● **Exercise prompt**: Would you retype every record below exactly as written?
Material for this task Block Start
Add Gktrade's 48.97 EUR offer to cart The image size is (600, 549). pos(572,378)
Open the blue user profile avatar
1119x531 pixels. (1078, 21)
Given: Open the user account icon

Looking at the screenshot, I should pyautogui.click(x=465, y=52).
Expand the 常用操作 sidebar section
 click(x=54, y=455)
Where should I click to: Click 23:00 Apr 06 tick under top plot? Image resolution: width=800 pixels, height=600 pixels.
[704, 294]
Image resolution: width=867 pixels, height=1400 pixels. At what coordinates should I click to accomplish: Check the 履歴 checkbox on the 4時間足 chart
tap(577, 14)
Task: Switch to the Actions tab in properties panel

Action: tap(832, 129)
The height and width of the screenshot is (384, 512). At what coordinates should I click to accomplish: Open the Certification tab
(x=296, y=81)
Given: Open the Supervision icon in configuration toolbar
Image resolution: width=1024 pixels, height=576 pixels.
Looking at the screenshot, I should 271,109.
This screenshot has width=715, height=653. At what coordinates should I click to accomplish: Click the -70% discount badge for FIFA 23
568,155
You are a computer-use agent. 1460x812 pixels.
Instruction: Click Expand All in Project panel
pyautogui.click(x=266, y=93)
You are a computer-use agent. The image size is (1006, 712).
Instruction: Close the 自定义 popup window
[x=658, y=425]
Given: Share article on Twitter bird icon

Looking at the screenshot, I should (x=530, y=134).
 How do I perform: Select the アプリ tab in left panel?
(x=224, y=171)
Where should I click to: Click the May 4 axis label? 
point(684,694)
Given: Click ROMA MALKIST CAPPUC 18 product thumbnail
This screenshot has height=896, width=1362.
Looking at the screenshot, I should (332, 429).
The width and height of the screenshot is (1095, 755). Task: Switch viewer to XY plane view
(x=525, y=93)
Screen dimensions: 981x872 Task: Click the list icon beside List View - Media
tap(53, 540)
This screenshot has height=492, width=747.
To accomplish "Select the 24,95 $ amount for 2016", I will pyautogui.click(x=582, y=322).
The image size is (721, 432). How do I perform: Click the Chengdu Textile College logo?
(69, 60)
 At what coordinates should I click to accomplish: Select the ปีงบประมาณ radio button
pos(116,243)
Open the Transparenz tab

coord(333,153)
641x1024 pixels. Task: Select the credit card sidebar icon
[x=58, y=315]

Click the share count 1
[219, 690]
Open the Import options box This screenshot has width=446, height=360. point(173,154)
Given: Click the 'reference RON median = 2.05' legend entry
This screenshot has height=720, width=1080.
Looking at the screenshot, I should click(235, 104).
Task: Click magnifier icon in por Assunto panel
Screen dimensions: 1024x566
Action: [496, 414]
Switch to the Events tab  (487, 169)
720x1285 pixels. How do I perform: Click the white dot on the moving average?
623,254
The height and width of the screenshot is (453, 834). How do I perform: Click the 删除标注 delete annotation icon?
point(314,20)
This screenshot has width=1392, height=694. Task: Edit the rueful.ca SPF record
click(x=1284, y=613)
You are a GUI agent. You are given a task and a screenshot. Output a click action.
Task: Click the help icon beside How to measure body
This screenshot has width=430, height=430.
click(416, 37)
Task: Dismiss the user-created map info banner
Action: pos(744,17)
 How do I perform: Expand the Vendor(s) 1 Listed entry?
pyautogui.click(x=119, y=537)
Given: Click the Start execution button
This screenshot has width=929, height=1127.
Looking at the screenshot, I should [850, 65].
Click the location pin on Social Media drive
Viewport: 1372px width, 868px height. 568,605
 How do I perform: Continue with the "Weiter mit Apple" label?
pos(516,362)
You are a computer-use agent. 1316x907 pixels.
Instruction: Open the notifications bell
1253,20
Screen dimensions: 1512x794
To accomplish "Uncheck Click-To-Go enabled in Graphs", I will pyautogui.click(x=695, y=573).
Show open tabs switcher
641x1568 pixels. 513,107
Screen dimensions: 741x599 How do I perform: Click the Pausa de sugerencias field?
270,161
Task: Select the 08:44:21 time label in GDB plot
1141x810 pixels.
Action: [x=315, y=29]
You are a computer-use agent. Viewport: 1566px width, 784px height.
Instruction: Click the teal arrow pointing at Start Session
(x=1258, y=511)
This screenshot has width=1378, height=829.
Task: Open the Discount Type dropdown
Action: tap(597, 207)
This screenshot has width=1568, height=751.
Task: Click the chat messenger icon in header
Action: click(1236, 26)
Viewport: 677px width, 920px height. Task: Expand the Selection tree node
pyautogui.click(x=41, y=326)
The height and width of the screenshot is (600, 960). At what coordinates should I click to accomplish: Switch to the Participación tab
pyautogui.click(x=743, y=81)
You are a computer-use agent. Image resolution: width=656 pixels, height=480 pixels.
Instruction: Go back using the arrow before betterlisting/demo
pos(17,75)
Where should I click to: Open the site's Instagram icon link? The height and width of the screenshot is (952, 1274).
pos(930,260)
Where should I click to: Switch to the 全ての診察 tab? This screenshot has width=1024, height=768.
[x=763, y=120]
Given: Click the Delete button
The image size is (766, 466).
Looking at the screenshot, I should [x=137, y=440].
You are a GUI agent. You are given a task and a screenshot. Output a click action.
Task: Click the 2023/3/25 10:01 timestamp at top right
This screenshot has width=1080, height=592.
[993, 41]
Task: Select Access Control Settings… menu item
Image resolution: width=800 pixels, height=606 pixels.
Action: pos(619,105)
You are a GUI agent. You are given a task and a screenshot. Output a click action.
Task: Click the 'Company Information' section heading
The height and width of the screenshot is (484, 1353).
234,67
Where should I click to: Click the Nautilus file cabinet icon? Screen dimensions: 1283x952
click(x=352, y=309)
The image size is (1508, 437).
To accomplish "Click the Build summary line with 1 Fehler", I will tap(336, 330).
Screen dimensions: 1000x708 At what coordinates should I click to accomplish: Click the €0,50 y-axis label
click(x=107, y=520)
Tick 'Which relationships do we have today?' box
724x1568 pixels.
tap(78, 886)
Material for this task Block End
● **Exercise answer**:
Add Gktrade's 48.97 EUR offer to cart The image size is (600, 549). pos(572,378)
Open the blue user profile avatar
1119x531 pixels. (1078, 21)
Given: Open the user account icon

Looking at the screenshot, I should pyautogui.click(x=465, y=52).
Expand the 常用操作 sidebar section
 click(x=54, y=455)
Where should I click to: Click 23:00 Apr 06 tick under top plot? Image resolution: width=800 pixels, height=600 pixels.
[704, 294]
Image resolution: width=867 pixels, height=1400 pixels. At what coordinates should I click to accomplish: Check the 履歴 checkbox on the 4時間足 chart
tap(577, 14)
Task: Switch to the Actions tab in properties panel

Action: tap(832, 129)
The height and width of the screenshot is (384, 512). At what coordinates should I click to accomplish: Open the Certification tab
(x=296, y=81)
Given: Open the Supervision icon in configuration toolbar
Image resolution: width=1024 pixels, height=576 pixels.
Looking at the screenshot, I should 271,109.
This screenshot has width=715, height=653. At what coordinates should I click to accomplish: Click the -70% discount badge for FIFA 23
568,155
You are a computer-use agent. 1460x812 pixels.
Instruction: Click Expand All in Project panel
pyautogui.click(x=266, y=93)
You are a computer-use agent. The image size is (1006, 712).
Instruction: Close the 自定义 popup window
[x=658, y=425]
Given: Share article on Twitter bird icon

Looking at the screenshot, I should (x=530, y=134).
 How do I perform: Select the アプリ tab in left panel?
(x=224, y=171)
Where should I click to: Click the May 4 axis label? 
point(684,694)
Given: Click ROMA MALKIST CAPPUC 18 product thumbnail
This screenshot has height=896, width=1362.
Looking at the screenshot, I should (332, 429).
The width and height of the screenshot is (1095, 755). Task: Switch viewer to XY plane view
(x=525, y=93)
Screen dimensions: 981x872 Task: Click the list icon beside List View - Media
tap(53, 540)
This screenshot has height=492, width=747.
To accomplish "Select the 24,95 $ amount for 2016", I will pyautogui.click(x=582, y=322).
The image size is (721, 432). How do I perform: Click the Chengdu Textile College logo?
(69, 60)
 At what coordinates should I click to accomplish: Select the ปีงบประมาณ radio button
pos(116,243)
Open the Transparenz tab

coord(333,153)
641x1024 pixels. Task: Select the credit card sidebar icon
[x=58, y=315]

Click the share count 1
[219, 690]
Open the Import options box This screenshot has width=446, height=360. point(173,154)
Given: Click the 'reference RON median = 2.05' legend entry
This screenshot has height=720, width=1080.
Looking at the screenshot, I should click(235, 104).
Task: Click magnifier icon in por Assunto panel
Screen dimensions: 1024x566
Action: [496, 414]
Switch to the Events tab  (487, 169)
720x1285 pixels. How do I perform: Click the white dot on the moving average?
623,254
The height and width of the screenshot is (453, 834). How do I perform: Click the 删除标注 delete annotation icon?
point(314,20)
This screenshot has width=1392, height=694. Task: Edit the rueful.ca SPF record
click(x=1284, y=613)
You are a GUI agent. You are given a task and a screenshot. Output a click action.
Task: Click the help icon beside How to measure body
This screenshot has width=430, height=430.
click(416, 37)
Task: Dismiss the user-created map info banner
Action: pos(744,17)
 How do I perform: Expand the Vendor(s) 1 Listed entry?
pyautogui.click(x=119, y=537)
Given: Click the Start execution button
This screenshot has width=929, height=1127.
Looking at the screenshot, I should [850, 65].
Click the location pin on Social Media drive
Viewport: 1372px width, 868px height. 568,605
 How do I perform: Continue with the "Weiter mit Apple" label?
pos(516,362)
You are a computer-use agent. 1316x907 pixels.
Instruction: Open the notifications bell
1253,20
Screen dimensions: 1512x794
To accomplish "Uncheck Click-To-Go enabled in Graphs", I will pyautogui.click(x=695, y=573).
Show open tabs switcher
641x1568 pixels. 513,107
Screen dimensions: 741x599 How do I perform: Click the Pausa de sugerencias field?
270,161
Task: Select the 08:44:21 time label in GDB plot
1141x810 pixels.
Action: [x=315, y=29]
You are a computer-use agent. Viewport: 1566px width, 784px height.
Instruction: Click the teal arrow pointing at Start Session
(x=1258, y=511)
This screenshot has width=1378, height=829.
Task: Open the Discount Type dropdown
Action: tap(597, 207)
This screenshot has width=1568, height=751.
Task: Click the chat messenger icon in header
Action: click(1236, 26)
Viewport: 677px width, 920px height. Task: Expand the Selection tree node
pyautogui.click(x=41, y=326)
The height and width of the screenshot is (600, 960). At what coordinates should I click to accomplish: Switch to the Participación tab
pyautogui.click(x=743, y=81)
You are a computer-use agent. Image resolution: width=656 pixels, height=480 pixels.
Instruction: Go back using the arrow before betterlisting/demo
pos(17,75)
Where should I click to: Open the site's Instagram icon link? The height and width of the screenshot is (952, 1274).
pos(930,260)
Where should I click to: Switch to the 全ての診察 tab? This screenshot has width=1024, height=768.
[x=763, y=120]
Given: Click the Delete button
The image size is (766, 466).
Looking at the screenshot, I should [x=137, y=440].
You are a GUI agent. You are given a task and a screenshot. Output a click action.
Task: Click the 2023/3/25 10:01 timestamp at top right
This screenshot has width=1080, height=592.
[993, 41]
Task: Select Access Control Settings… menu item
Image resolution: width=800 pixels, height=606 pixels.
Action: pos(619,105)
You are a GUI agent. You are given a task and a screenshot. Output a click action.
Task: Click the 'Company Information' section heading
The height and width of the screenshot is (484, 1353).
234,67
Where should I click to: Click the Nautilus file cabinet icon? Screen dimensions: 1283x952
click(x=352, y=309)
The image size is (1508, 437).
To accomplish "Click the Build summary line with 1 Fehler", I will tap(336, 330).
Screen dimensions: 1000x708 At what coordinates should I click to accomplish: Click the €0,50 y-axis label
click(x=107, y=520)
Tick 'Which relationships do we have today?' box
724x1568 pixels.
tap(78, 886)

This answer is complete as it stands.